Some examples of these mysteries come to my mind: for instance the famous Loire Valley “castles” is quite difficult to write correctly. Indeed the French word “château” is written with a “^” (i.e. accent circonflexe) on the first “a “, which is a reminder of the former “s” that used to exist in old French, where château was written “castel”, very similarly to the English version.
The plural version of the word “château” takes a “x” instead of a “s” in standard plural versions. Same for the word “plateau”: we talk about the rugged limestone plateau of the Perigord region.
Some names also always take a final “x”, and some that we would think they would eventually don’t: Bordeaux takes a “x”, but Chenonceau castle (the famous one almost crossing the Cher river) doesn’t.
It reminds me of a motto we used to learn at school to know which words ending in “ou” would take a “x” in plural form: “si vous mangez des choux à genoux sur des cailloux avec vos bijoux et vos joujoux vous deviendrez des hiboux plein de poux!” Roughly translated in English in: “if you eat cabbage kneeing on rocks with your jewels and toys you will become an owl full of lice”.
Many things to say about the Loire Valley: we write “la vallée de la Loire”, and not “la vallée du Loire”. Indeed “Loire” is a feminine noun, and “de” before a feminine noun remains “de”. On the contrary, “de” before a masculine noun becomes “du”: we write “les châteaux du Périgord”, and not “les châteaux de le Périgord”.
The Loire is the longest river in France.

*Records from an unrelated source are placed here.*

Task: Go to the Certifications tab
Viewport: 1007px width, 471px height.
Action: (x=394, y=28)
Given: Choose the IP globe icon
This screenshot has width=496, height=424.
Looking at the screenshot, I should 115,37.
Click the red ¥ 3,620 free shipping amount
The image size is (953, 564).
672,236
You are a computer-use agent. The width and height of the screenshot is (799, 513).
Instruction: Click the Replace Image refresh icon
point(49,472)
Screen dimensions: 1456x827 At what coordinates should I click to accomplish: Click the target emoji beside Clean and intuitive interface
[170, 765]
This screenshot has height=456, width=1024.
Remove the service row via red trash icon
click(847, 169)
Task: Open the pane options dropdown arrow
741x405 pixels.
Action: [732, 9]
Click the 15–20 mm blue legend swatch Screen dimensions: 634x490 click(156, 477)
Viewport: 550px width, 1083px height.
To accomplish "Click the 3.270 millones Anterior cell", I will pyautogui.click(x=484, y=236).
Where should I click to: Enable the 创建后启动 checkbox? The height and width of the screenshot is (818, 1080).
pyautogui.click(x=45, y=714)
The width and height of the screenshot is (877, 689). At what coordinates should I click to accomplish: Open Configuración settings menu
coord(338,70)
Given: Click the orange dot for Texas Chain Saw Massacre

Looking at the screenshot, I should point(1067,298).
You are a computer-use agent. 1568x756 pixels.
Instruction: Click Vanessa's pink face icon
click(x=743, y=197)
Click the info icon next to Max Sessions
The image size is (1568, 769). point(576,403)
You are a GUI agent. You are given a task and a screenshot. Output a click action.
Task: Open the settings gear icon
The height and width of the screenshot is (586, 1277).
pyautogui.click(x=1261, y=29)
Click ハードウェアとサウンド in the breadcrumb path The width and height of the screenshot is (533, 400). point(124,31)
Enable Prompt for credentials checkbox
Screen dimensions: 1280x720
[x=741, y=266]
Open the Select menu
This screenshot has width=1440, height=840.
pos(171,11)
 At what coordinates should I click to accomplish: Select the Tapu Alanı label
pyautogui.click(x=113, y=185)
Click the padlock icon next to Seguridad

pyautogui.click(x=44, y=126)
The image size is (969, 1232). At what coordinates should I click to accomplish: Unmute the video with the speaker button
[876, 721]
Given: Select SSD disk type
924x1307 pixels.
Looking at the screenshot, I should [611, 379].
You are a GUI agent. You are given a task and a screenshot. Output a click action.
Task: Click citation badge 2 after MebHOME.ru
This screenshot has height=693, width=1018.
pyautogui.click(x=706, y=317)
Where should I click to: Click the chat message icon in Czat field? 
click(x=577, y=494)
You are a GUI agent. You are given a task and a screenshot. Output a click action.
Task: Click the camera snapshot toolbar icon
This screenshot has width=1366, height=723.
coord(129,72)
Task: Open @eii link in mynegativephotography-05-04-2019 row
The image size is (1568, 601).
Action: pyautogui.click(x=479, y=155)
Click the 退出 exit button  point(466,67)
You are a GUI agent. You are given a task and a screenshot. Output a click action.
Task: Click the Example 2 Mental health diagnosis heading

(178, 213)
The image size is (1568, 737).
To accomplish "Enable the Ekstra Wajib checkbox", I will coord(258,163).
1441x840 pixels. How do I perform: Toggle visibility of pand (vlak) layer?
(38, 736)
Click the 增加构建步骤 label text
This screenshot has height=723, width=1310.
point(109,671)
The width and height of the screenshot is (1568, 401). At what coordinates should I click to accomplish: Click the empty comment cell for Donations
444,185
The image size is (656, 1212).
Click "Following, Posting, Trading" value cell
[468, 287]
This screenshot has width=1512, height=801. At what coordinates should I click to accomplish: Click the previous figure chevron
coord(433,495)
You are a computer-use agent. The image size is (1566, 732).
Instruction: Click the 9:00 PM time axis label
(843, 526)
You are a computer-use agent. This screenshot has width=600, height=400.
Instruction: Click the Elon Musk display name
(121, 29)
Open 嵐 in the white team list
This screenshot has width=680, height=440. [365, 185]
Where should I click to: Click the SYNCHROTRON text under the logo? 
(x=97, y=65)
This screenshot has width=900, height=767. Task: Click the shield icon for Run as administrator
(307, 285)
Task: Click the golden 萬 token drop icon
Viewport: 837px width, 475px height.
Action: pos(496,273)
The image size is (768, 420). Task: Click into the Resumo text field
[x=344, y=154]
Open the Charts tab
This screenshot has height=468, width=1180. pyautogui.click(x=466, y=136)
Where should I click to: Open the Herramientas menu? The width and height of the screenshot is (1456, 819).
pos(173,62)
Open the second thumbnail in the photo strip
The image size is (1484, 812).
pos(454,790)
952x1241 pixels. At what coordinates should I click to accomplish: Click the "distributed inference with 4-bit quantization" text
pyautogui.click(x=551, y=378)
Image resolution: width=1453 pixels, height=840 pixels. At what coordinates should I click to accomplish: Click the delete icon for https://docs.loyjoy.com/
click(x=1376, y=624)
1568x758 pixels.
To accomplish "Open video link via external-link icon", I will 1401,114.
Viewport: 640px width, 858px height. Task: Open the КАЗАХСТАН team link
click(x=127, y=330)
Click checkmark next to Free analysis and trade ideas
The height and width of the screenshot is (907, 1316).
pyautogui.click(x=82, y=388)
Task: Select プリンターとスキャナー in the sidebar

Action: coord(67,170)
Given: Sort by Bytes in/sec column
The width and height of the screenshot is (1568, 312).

It originates in Massif Central and ends up in St Nazaire on the Atlantic coast, close to Nantes where we live. As a consequence when we speak about “la Loire”, we talk about the whole river. When we speak about “la vallée de la Loire” it is only the region where you find the famous châteaux, roughly between Orléans and Angers, with Touraine and Tours in between.
Ah the Riviera… there is only one thing to say about it in French: it is written “la Côte d’Azur” only. Any other way is false: cote a zur, cote azur, cote de azur, cote d’azure, cote da zur, cot de azur, cote de zur: all these writings are wrong !
Close to the French Riviera is Provence and its hilltop villages. Provence is written with an “e”, and not an “a” like I saw written Provance sometimes.
Another French peculiarity is the “ç” (c cédilla in French). It comes for instance in the adjective “provençal”: enjoy a typical provençal meal! This “cédille” means the sound of the consonant will be [s] instead of [k]. We would pronounce “provenkal” if it were written “provencal”.